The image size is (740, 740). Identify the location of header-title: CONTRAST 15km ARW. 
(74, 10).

---

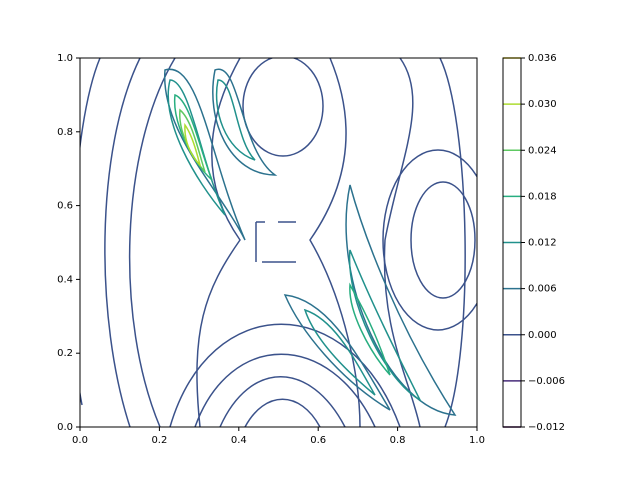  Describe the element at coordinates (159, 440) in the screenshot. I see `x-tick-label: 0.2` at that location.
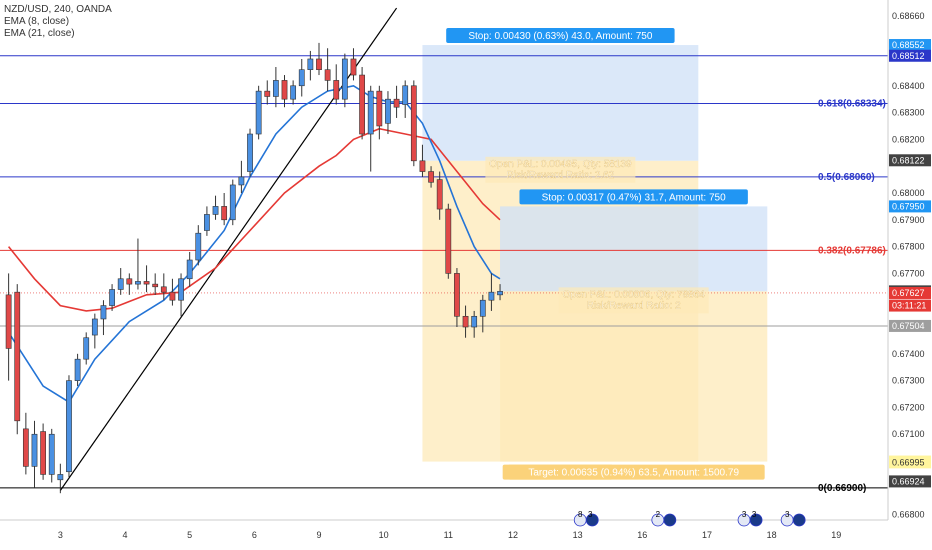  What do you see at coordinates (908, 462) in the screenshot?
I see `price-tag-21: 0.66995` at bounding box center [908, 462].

What the exercise asks:
Format the material from the line containing "Describe the element" through the line containing "center [908, 462].", both included, as a JSON list of strings with one string per line and no blank lines. Leave the pictures out.

Worked solution:
[
  "  Describe the element at coordinates (159, 440) in the screenshot. I see `x-tick-label: 0.2` at that location.",
  "  What do you see at coordinates (908, 462) in the screenshot?",
  "I see `price-tag-21: 0.66995` at bounding box center [908, 462]."
]